- _PROMPT A_: According to the lipid mass spectrometry methods text, which instrument was used for the high-resolution mass measurements?
- _PROMPT B_: Reproduce the stretch of the lipid mass spectrometry methods text from "CL extracts were" through "within 0.02 Da.", replacing "methanol" with "ethanol".

- _DOCUMENT SECTION_:
.....

LC/ESI-MS was performed using a Dionex Ultimate™ 3000 HPLC coupled on-line to ESI and a linear ion trap mass spectrometer (LXQ Thermo-Fisher). The lipids were separated on a normal phase column (Luna 3 μm Silica 100A, 150×2 mm, (Phenomenex, Torrance CA)) with flow rate 0.2 mL/min using gradient solvents containing 5 mM CH₃COONH₄ (A – n-hexane: 2-propanol: water, 43:57:1 (v/v/v) and B - n hexane: 2-propanol: water, 43:57:10 (v/v/v). Analysis of phospholipid oxidized molecular species (hydroperoxy- and hydroxy-) was performed as described.^22,23 To minimize isotopic interferences between isolated masses M+2, the spectra were acquired using an isolation width of 1.0 m/z. For identification of phopsholipids ESI-MS analysis was performed by direct infusion into linear ion-trap mass spectrometer LXQ™ with the Xcalibur operating system (Thermo Fisher Scientific, San Jose, CA) as previously described.²³

CL separated by HPTLC was analyzed by LC/MS using a Prominence HPLC system (Shimadzu, Inc.) with a reverse phase C₈ column (Luna, 5 micron, 4.6mm × 15 cm, Phenomenex, Inc.). An isocratic solvent system (2-propanol:water: triethylamine:acetic acid (450:50:2.5:2.5, v/v/v/v) was used at a flow rate of 0.4 mL/min. Spectra were analyzed on Q-TOF Premier mass spectrometer (Waters, Inc.). Parameters were as follows: capillary voltage: 2.85 kV, negative mode; source temperature, 100 °C; desolvation gas, 400 L/hr; sampling cone, 60V; extraction cone, 4.5V; ion Guide, 3.0V. Tuning was optimized for oxidized and non-oxidized CL species across CL scan range.

CL extracts were analyzed in triplicate on a Voyager DE-STR MALDI-TOF-MS (Applied Biosystems/Life Technologies, Carlsbad, CA). High resolution mass measurements were done on an Ultraflex II MALDI-TOF-MS (Bruker Daltonics, Billerica, MA). Sample preparation was slightly modified from the method of Schiller et at.^{60, 61} In brief, the CL extract was spotted onto the MALDI target, followed by 500mM 2,5-dihydroxybenzoic acid (DHB) in methanol containing 0.02% trifluoroacetic acid. Spectra were acquired in reflector-negative mode with external calibration. Masses of all detected molecular species were confirmed to within 0.02 Da.

.....

(Stored data records)
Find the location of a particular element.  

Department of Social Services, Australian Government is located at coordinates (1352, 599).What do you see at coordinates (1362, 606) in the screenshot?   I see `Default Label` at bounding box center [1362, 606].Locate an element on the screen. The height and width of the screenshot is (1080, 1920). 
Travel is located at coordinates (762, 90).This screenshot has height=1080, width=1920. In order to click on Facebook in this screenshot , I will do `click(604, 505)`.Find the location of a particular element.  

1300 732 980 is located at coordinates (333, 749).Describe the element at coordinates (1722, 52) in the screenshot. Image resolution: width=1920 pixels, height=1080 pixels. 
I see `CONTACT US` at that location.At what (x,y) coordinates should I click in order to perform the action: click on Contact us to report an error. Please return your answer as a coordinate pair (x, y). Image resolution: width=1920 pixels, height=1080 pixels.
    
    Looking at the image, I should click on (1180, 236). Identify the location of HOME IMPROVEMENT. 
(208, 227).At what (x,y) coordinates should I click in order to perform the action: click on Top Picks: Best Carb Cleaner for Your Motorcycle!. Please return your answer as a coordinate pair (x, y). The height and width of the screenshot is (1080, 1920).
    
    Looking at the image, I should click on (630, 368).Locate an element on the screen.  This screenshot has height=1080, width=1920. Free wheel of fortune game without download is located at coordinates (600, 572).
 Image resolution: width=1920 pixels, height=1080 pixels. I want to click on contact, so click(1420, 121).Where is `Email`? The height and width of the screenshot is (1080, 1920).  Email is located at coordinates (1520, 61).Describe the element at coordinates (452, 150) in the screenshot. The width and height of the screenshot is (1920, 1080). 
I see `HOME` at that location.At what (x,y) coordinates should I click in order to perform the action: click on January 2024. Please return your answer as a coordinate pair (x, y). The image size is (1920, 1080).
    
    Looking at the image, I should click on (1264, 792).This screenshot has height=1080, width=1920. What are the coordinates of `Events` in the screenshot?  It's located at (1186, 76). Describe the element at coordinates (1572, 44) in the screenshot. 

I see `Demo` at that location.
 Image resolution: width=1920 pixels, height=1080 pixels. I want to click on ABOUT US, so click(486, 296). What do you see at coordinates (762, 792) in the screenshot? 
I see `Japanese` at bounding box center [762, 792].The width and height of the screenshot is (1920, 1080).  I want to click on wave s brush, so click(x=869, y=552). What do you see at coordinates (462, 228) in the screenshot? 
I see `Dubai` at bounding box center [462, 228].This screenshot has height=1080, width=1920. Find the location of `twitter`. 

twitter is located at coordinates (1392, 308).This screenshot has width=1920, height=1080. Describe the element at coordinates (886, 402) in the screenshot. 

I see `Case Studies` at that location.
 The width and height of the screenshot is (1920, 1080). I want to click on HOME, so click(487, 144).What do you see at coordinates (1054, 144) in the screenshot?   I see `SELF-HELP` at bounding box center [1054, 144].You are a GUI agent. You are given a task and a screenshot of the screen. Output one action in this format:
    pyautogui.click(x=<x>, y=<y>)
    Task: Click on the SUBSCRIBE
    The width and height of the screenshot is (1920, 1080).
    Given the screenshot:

.....

- _EXERCISE SOLUTION A_: An Ultraflex II MALDI-TOF-MS (Bruker Daltonics, Billerica, MA).

- _EXERCISE SOLUTION B_:
CL extracts were analyzed in triplicate on a Voyager DE-STR MALDI-TOF-MS (Applied Biosystems/Life Technologies, Carlsbad, CA). High resolution mass measurements were done on an Ultraflex II MALDI-TOF-MS (Bruker Daltonics, Billerica, MA). Sample preparation was slightly modified from the method of Schiller et at.^{60, 61} In brief, the CL extract was spotted onto the MALDI target, followed by 500mM 2,5-dihydroxybenzoic acid (DHB) in ethanol containing 0.02% trifluoroacetic acid. Spectra were acquired in reflector-negative mode with external calibration. Masses of all detected molecular species were confirmed to within 0.02 Da.